Another often overlooked topic is the usefulness of static methods. Simply put, a static method is a method you can call without having to first create an object from a class.

In a traditional class, to use a method you first have to create an instance of it. Let’s say our class looks like this:

  public class StaticTest

  {

    public string CombineName(string first, string last)

    {

      return first + ” “ + last;

    }

  }

To use our simple class, we do something like this:

      StaticTest st;

      st = new StaticTest();

      string fullName = st.CombineName(“Arcane”, “Code”);

Looking at the ComineName method, you see it’s pretty simple. It doesn’t use any of the classes internal variables, call other methods, or anything else special. Seems like a lot of overhead to use a simple method. Fortunately, .Net provides a way we can call this method without having to create an object from it’s class. As you may have guessed, it’s the static keyword. A quick change to our method declaration is all that’s required.

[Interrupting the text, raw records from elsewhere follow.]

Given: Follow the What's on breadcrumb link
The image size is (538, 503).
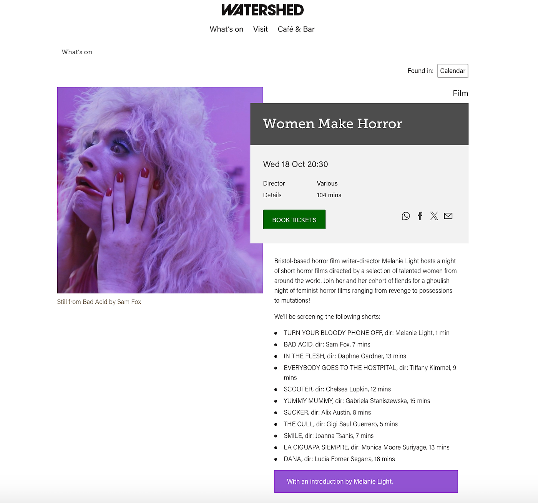Looking at the screenshot, I should (x=77, y=52).
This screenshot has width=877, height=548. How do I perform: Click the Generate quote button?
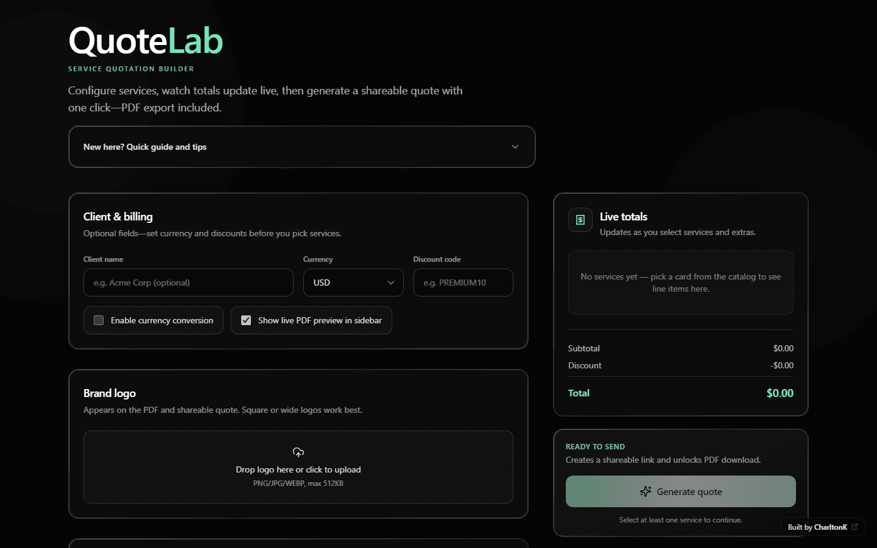coord(680,491)
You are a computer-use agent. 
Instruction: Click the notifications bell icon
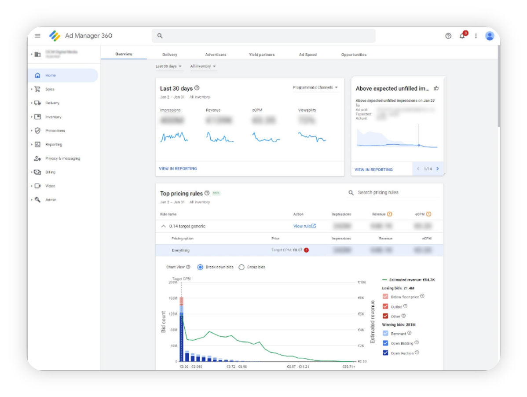coord(462,36)
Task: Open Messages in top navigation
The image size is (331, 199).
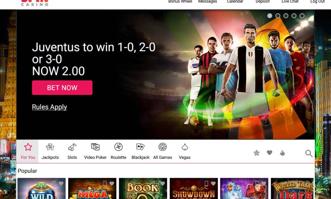Action: click(208, 2)
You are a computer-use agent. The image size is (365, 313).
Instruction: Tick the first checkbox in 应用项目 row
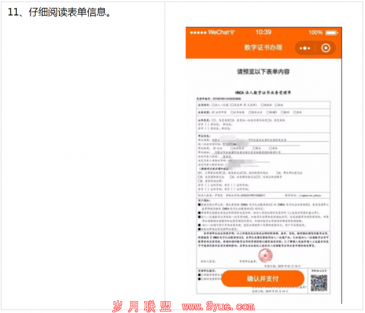tap(213, 105)
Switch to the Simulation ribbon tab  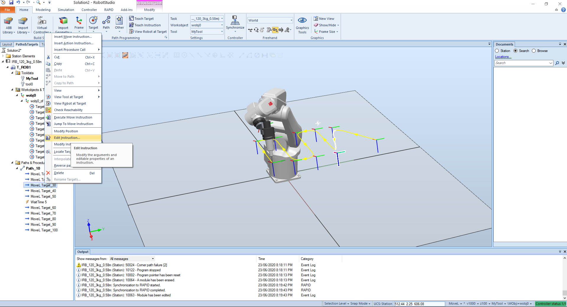click(66, 10)
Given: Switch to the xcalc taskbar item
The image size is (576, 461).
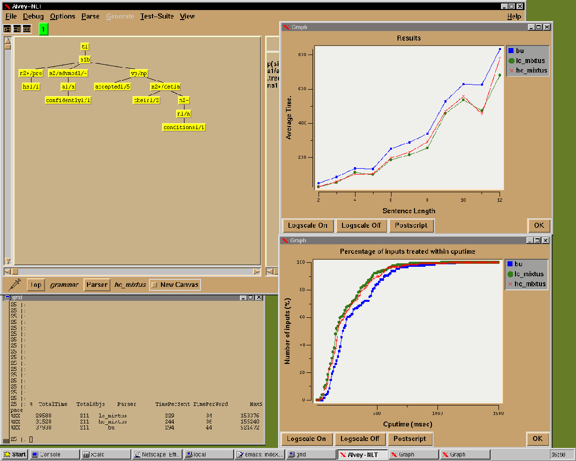Looking at the screenshot, I should [105, 454].
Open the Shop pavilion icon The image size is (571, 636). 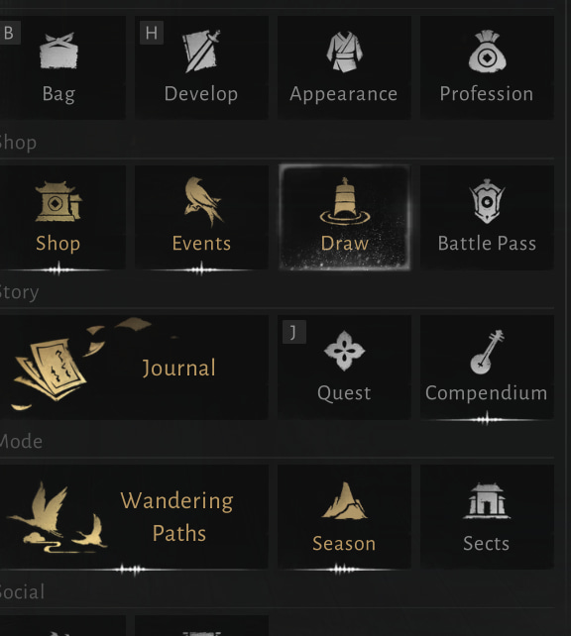coord(58,201)
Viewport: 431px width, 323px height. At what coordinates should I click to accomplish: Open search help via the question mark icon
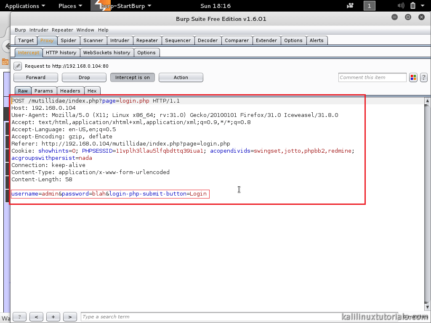(x=19, y=317)
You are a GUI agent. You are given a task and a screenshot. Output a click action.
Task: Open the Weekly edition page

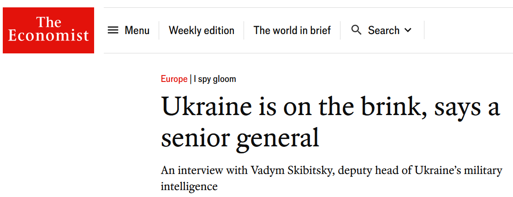point(202,30)
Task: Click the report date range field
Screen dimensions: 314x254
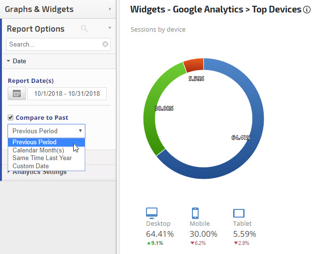Action: (x=67, y=94)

    public static string CombineName(string first, string last)

    {

      return first + ” “ + last;

    }

Now it’s much easier to call our method. We can get rid of the variable declaration all together. Then, instead of referencing an instance of our class, we reference the class name itself. Three lines of code is reduced to:

      string fullName = StaticTest.CombineName(“Arcane”, “Code”);

 

Notice that the st.CombineName became StaticTest.CombineName. I find that when working with new developers this becomes the most confusing thing about static methods, namely you use the class name instead of a variable when addressing static methods of the class.

Static methods do have a few restrictions. First, they are not allowed to reference any of the class’s variables or properties. This makes sense, as they are running outside of a specific instance of the class. They also cannot use the “this” keyword. Again, this makes sense as this refers to a specific instance (i.e. an object) of a class, and inside a static method there is no instance to access.

The .Net Framework is loaded with static methods, take the string for example. Type in string and hit the period, an you’ll be amazed at how many methods appear. All of these are static methods that are part of the string class.

When writing your methods, take a look and see if they could be implemented statically. If you don’t have to reference other variables or properties of the class, you may have a good candidate for a static method.